Monday, April 06, 2009

Welcome to the kinda sorta not really revolution

You hear about a movie that everyone is raving about. It sounds intense. It sounds as if it were well-acted and crafted. Boy was I looking forward to seeing Revolutionary Road. Then I did.

Not to put too fine a point on it, this movie sucked.

This is why it sucked:

1. There is no evidence anywhere that the Wheelers have any traits or interests that would give the idea that they are special. Most people who think they are special are working with some premise: I’m an artist, I’m a writer, I’m a film director. Something. Other people seem to think they’re special, too. Why? I mean, we get one scene of Mrs. W after a community theater production flops, but she just seems irritable and ticked off; you don’t get the sense that she’s devastated, hurt to the core. Their house contains no books, not art, no anything to show that they aim to be different or unique. How are they cultivating their delusions?

2. Because we get nada as a back story, no insight into whatever grandiose dreams these two were nursing, the Wheelers come across as dull, petulant, and really boring. They start out that way and they end up that way.

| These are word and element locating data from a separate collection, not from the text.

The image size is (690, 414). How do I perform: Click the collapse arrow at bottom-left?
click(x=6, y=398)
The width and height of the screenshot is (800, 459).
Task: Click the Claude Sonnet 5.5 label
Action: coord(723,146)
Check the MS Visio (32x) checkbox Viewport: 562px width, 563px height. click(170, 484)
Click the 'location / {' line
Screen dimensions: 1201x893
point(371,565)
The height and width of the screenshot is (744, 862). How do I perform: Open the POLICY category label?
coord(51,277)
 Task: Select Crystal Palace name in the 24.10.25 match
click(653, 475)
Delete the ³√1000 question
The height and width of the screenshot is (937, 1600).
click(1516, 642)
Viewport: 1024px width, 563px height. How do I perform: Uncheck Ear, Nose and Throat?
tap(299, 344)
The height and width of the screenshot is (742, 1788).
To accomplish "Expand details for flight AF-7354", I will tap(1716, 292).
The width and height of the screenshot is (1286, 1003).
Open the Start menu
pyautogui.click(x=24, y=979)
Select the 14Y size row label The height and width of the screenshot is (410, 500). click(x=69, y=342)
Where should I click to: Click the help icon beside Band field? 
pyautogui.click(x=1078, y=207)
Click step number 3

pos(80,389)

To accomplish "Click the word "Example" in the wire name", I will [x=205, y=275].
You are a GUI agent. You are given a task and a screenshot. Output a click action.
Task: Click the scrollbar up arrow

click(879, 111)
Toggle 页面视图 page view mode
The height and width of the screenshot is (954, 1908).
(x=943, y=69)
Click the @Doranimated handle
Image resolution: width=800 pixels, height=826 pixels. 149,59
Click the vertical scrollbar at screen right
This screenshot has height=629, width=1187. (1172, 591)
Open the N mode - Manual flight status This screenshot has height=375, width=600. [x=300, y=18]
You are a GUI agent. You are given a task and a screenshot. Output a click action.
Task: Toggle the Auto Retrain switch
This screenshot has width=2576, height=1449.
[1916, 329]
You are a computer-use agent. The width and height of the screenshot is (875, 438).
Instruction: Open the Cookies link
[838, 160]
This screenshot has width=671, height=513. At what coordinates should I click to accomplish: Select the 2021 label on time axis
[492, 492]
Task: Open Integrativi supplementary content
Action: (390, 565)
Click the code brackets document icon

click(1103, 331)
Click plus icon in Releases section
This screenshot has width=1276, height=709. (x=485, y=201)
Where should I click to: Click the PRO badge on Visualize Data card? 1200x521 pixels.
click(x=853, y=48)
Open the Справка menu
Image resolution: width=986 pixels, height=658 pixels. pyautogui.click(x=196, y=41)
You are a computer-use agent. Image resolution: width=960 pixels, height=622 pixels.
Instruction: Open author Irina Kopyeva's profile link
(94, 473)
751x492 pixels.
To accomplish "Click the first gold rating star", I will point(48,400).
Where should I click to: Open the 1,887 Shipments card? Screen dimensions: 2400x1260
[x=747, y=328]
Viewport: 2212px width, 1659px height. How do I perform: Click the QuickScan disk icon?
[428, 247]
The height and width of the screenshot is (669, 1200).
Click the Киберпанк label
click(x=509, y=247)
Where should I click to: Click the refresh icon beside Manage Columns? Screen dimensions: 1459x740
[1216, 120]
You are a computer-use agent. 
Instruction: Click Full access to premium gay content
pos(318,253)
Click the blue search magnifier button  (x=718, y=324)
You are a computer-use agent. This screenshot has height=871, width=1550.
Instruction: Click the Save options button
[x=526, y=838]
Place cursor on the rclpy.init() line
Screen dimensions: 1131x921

There are no car chases, conspiracies, alien invasions, nudity, graphic sex, or sparkly vampires, so I really needed some character development.

3. Where the hell are the kids? They have two kids that they manage to stow away somewhere whenever they need to have a scene without kids. Lucky folks. A 24-hour-oncall babysitter must live next door.

4. Leonardo DiCaprio seems to think that if he’s playing angry he should point his finger a lot. He also looks fairly ridiculous trying to be furious.

5. Actually, all the fight scenes look fairly odd, as if they were on stage and had to really tear up the scenery to make it convincing.

6. LC still looks like he’s about 12.

7. Uh, what’s so awful about these suburbs, anyway? I was expecting evidence of some stifling oppression but it didn’t really come through. Are we supposed to think the neighbors are awful and dreary? That all the houses look alike (they don’t)? Am I just supposed to accept that suburbs = soul-destroying misery?

The one thing that didn’t suck was the crazy next-door neighbor who came out of the asylum long enough to tell the Wheelers the truth about themselves.

As an aside, there were some really peculiar dated references. At one point April tells Frank that he’s one of the most beautiful things in the world: a man. Yeah, right. Then during one knockdown fight Frank tells April that any woman, any “real woman” would just love to have children. It made me think of the scenes in Rebel without a Cause in which the father is wearing an apron, thereby signaling his emasculation by the big bad woman. The crazy neighbor refers to April as a ball buster. She’s not a “real woman” and he’s not a “real man.” In the end Frank, we are told, is dedicating himself to the kids – the woman’s job. Don’t know what to make of that, but I found it odd that the movie did not in any way comment on these gender stereotypes. I suppose if they had been wildly bohemian in the first place, I would have pondered the role restrictive gender stereotypes played in their downfall, but since they were so boring to begin with, it doesn’t seem to matter much.

In the end I didn’t care what happened to Frank and April. I felt no sadness over their fates, because they had no life in the first place.

1 comment:

  1. I kind of still want to see this, even though I'll probably agree with everything you just said.